Founded in 1912, FSMB consists of “the medical boards of the United States, the District of Columbia, Puerto Rico, Guam, the Virgin Islands and 13 state boards of osteopathic medicine.”11 These boards are responsible for licensing physicians to practice in each state, district, or territory. NBME was founded in 1915 “because of the need for a voluntary, nationwide examination that medical licensing authorities could accept as the standard by which to judge candidates for medical licensure.”12
Together, NBME and FSMB administer the United States Medical Licensing Examination (USMLE), which consists of three steps. Step 1 “assesses whether medical school students or graduates can understand and apply important concepts of the sciences basic to the practice of medicine.”12 Step 2 “assesses whether medical school students or graduates can apply the medical knowledge, skills, and understanding of clinical science essential for the provision of patient care under supervision.”12 To meet these goals, Step 2 consists of two parts; the first measures clinical knowledge, while the second assesses clinical skills. The clinical skills assessment is a recent addition to the certifying examination process, so its impact is unknown. Step 3 “assesses whether medical school graduates can apply the medical knowledge and understanding of biomedical and clinical science considered essential for the unsupervised practice of medicine.”12 Usually, physicians-in-training take Steps 1 and 2 of USMLE during medical school and Step 3 after they complete the first year of residency training.
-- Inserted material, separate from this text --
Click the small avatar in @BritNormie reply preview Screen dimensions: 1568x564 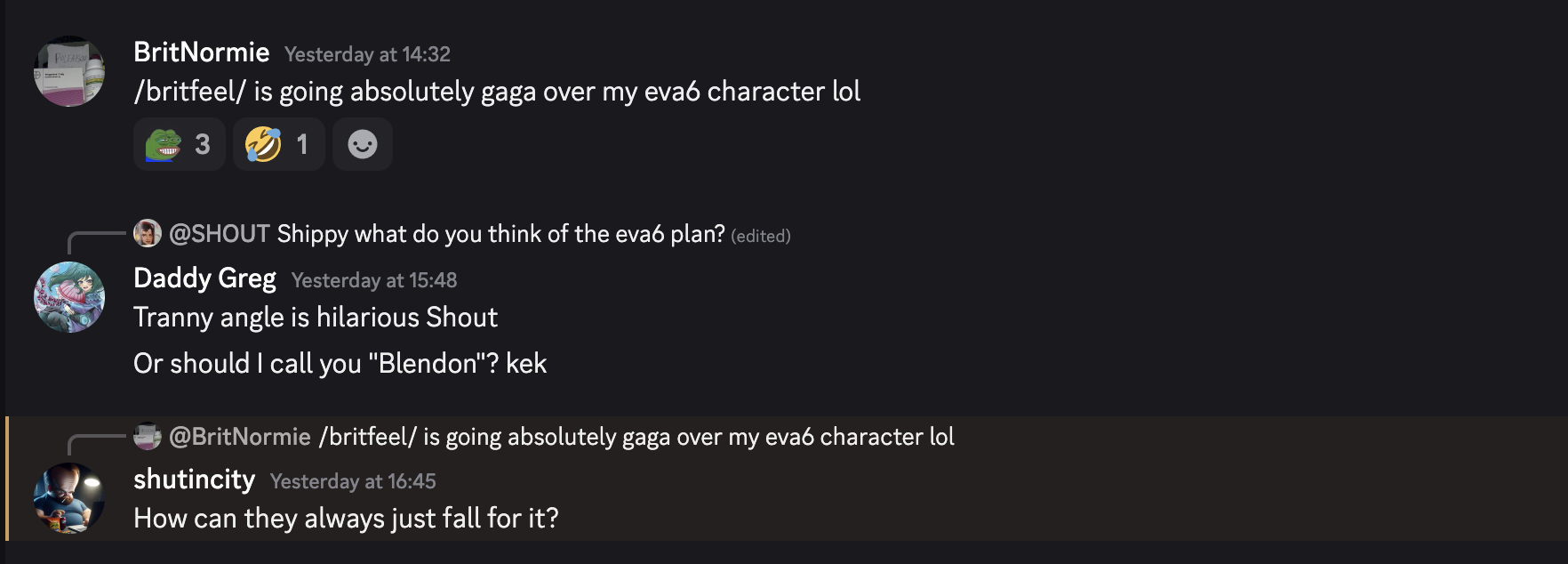pyautogui.click(x=148, y=436)
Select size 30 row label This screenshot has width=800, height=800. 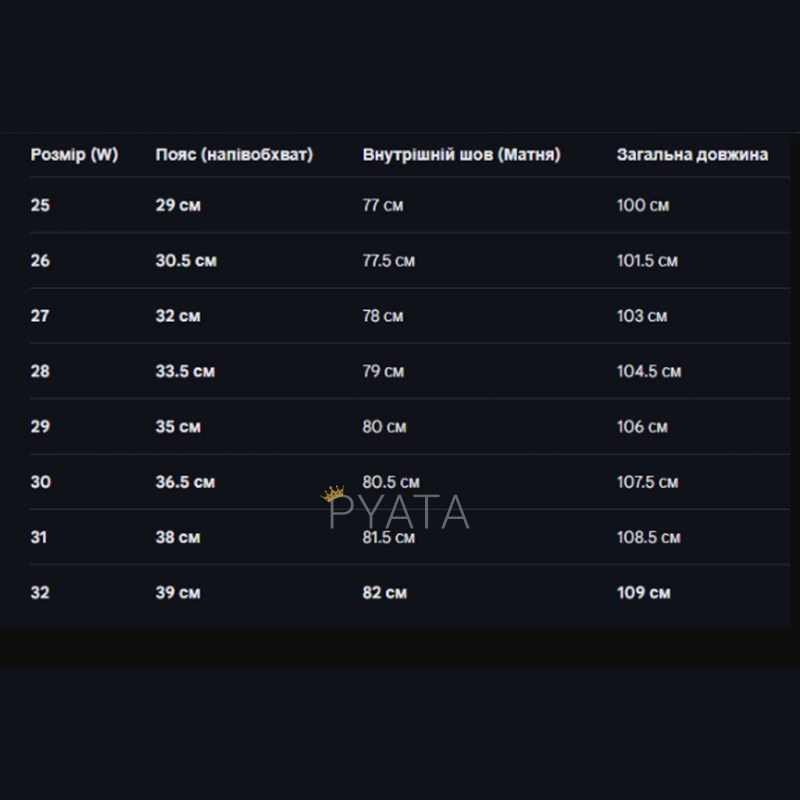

In most cases, graduates of US medical schools (USMGs) use the National Resident Matching Program (NRMP) and the Electronic Residency Application Service (ERAS) to match into residency programs in the United States. NRMP is an independent organization sponsored by AAMC, ABMS, American Hospital Association (AHA), AMA, and CMSS; AAMC sponsors ERAS. Through its certification program, ECFMG “assesses the readiness of international medical graduates (IMGs) to enter accredited residency or fellowship programs in the United States.”13
After successfully completing medical school, USMLE, and residency training, physicians can pursue certification. ABMS consists of 24 specialty-specific boards “to provide assurance to the public that those certified by an ABMS Member Board have successfully completed an approved training program and an evaluation process assessing their ability to provide quality patient care in the specialty.”14 In 2000, ABMS limited the validity of its certificates to 7 to 10 years. To recertify diplomates, the 24 specialty-specific boards use maintenance of certification (MOC), which is a program “to develop a continuous and credible evaluation process that is valuable to physicians, patients, and the healthcare system.”14
The specialty-specific boards within ABMS have twin responsibilities for evaluating physicians. First, the boards evaluate physicians after they complete residency and, if applicable, fellowship training. Second, the boards evaluate certified physicians every 7 to 10 years during their careers. In the United States, certification and MOC are voluntary processes for physicians.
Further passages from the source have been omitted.